How does radiation (from nuclear weapons) affect individual organisms and species populations?
Answer
While it can be complex to measure the effects of nuclear weapons production, use and testing on the environment and individual species and ecosystems, lethal mutations, immunological changes, physical body changes, and increased tumour rates have been observed in a variety of plant and animal species following exposure to nuclear fallout from nuclear testing and nuclear accidents.
More research is needed, because there are several complicating factors: fallout patterns are complex, and different radioactive particles don’t settle in the consistent ways, making it hard to trace or predict what zones are affected; there can also be lack of support (or in the cases of many nuclear tests, even active blocking of access) for thorough research of the environmental impact on affected sites and beyond; and there are massive differences between species’ ability to sustain toxic and genetic effects caused by radiation, and differences in bioaccumulation rates.
Bioaccumulation - the gradual accumulation of substances like radioactive elements in an organism, when it absorbs them faster than it can be lost or eliminated by catabolism and excretion - poses a problem at both the species and ecosystem levels. Radioactivity accumulates up the food web and can negatively affect some species—particularly those at the top of the food chain, or those that rely heavily on food items that were strongly affected by the original exposure.
Studies from the aftermaths of Chernobyl and Fukushima show how bioaccumulation works and varies across species:
- Mushrooms - including edible species - continued to absorb radioactive material from the soil until 2007.
- The needles, leaves and twigs from Scots pine trees that have grown in some areas of the exclusion area after the Chernoby accident show high radiation levels, absorved from the soil. However, through their local deposition, they are believed to restrict the contaminated material from spreading further, which also raises concerns over the potential spreading effects of large scale wildfires.
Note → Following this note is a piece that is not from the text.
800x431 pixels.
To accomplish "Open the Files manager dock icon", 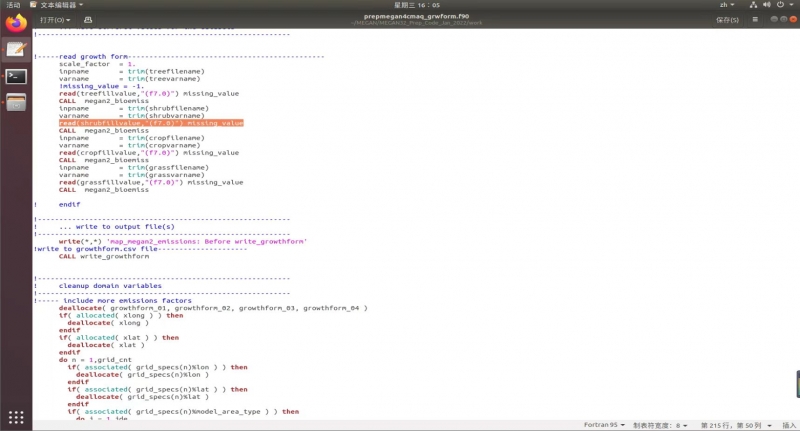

- Predatory fish species - like the Trench (Tinca tinca) - retained higher radiation levels for a longer time even when those at the bottom of the food chain no longer show effects of radiation exposure (Koulikov 1996).
- Looking at birds in particular, the different species were not all equally affected by radiation exposure, but on average bird populations in both Chernobyl and Fukushima decreased with increasing levels of background radiation.
- 10 years after the Fukushima disaster, researchers found that wild Japanese monkeys living in Fukushima City showed high concentrations of 137Cs in their hind limbs, which was likely absorbed by eating buds and bark on local trees, as well as other foods like mushrooms and bamboo shoots, all of which take in radioactive cesium from the ground.
While the effect of “exclusion zones” - a visible spike in some species’ population sizes following the departure of humans in the area, as seen after Fukushima and Chernobyl -is sometimes cited to minimise concerns over radioactive contamination, such increases - also seen near cities during COVID lockdowns - is not an immediate indicator that the ecosystem as a whole is healthy, or that these individual animals and populations themselves will not affected by radiation in the long-term. Elevated radiation has been found to negatively affect the abundance of entire species groups, such as insects and spiders, raptors and small mammals.